▶ [PROVIDED RECORDS]:
# # # # # # #

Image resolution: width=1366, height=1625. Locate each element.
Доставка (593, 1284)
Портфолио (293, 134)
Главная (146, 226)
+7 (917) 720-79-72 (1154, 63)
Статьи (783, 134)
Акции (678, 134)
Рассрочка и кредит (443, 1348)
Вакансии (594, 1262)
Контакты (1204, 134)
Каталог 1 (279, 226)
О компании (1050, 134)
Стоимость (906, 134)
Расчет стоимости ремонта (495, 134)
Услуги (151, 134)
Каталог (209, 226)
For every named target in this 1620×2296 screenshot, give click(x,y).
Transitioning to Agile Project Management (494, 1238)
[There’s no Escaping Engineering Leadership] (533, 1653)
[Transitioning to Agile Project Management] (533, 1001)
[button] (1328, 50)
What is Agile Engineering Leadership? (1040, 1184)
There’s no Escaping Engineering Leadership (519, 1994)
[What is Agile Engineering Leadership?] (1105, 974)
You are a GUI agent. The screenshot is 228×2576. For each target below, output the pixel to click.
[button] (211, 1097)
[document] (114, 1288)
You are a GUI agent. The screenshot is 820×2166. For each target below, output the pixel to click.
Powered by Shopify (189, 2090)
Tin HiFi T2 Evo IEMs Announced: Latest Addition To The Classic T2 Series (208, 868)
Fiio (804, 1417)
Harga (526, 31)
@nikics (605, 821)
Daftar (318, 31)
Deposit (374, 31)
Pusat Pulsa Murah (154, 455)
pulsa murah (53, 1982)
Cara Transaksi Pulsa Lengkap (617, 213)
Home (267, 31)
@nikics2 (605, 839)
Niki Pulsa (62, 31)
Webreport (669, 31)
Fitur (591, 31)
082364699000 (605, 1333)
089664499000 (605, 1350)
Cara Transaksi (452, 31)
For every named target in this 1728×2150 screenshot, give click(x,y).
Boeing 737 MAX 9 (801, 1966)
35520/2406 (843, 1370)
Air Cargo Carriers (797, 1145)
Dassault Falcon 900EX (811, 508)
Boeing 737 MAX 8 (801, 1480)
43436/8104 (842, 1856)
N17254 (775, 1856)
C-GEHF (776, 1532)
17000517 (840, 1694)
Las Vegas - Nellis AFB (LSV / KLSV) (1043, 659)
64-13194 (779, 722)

# # # # # # #

Return the whole listing exactly as it reads.

Image resolution: width=1366, height=1625. Locate each element.
Доставка (593, 1284)
Портфолио (293, 134)
Главная (146, 226)
+7 (917) 720-79-72 (1154, 63)
Статьи (783, 134)
Акции (678, 134)
Рассрочка и кредит (443, 1348)
Вакансии (594, 1262)
Контакты (1204, 134)
Каталог 1 (279, 226)
О компании (1050, 134)
Стоимость (906, 134)
Расчет стоимости ремонта (495, 134)
Услуги (151, 134)
Каталог (209, 226)
For every named target in this 1620×2296 screenshot, give click(x,y).
Transitioning to Agile Project Management (494, 1238)
[There’s no Escaping Engineering Leadership] (533, 1653)
[Transitioning to Agile Project Management] (533, 1001)
[button] (1328, 50)
What is Agile Engineering Leadership? (1040, 1184)
There’s no Escaping Engineering Leadership (519, 1994)
[What is Agile Engineering Leadership?] (1105, 974)
You are a GUI agent. The screenshot is 228×2576. For each target below, output the pixel to click.
[button] (211, 1097)
[document] (114, 1288)
You are a GUI agent. The screenshot is 820×2166. For each target below, output the pixel to click.
Powered by Shopify (189, 2090)
Tin HiFi T2 Evo IEMs Announced: Latest Addition To The Classic T2 Series (208, 868)
Fiio (804, 1417)
Harga (526, 31)
@nikics (605, 821)
Daftar (318, 31)
Deposit (374, 31)
Pusat Pulsa Murah (154, 455)
pulsa murah (53, 1982)
Cara Transaksi Pulsa Lengkap (617, 213)
Home (267, 31)
@nikics2 (605, 839)
Niki Pulsa (62, 31)
Webreport (669, 31)
Fitur (591, 31)
082364699000 (605, 1333)
089664499000 (605, 1350)
Cara Transaksi (452, 31)
For every named target in this 1728×2150 screenshot, give click(x,y).
Boeing 737 MAX 9 (801, 1966)
35520/2406 (843, 1370)
Air Cargo Carriers (797, 1145)
Dassault Falcon 900EX (811, 508)
Boeing 737 MAX 8 (801, 1480)
43436/8104 (842, 1856)
N17254 (775, 1856)
C-GEHF (776, 1532)
17000517 (840, 1694)
Las Vegas - Nellis AFB (LSV / KLSV) (1043, 659)
64-13194 (779, 722)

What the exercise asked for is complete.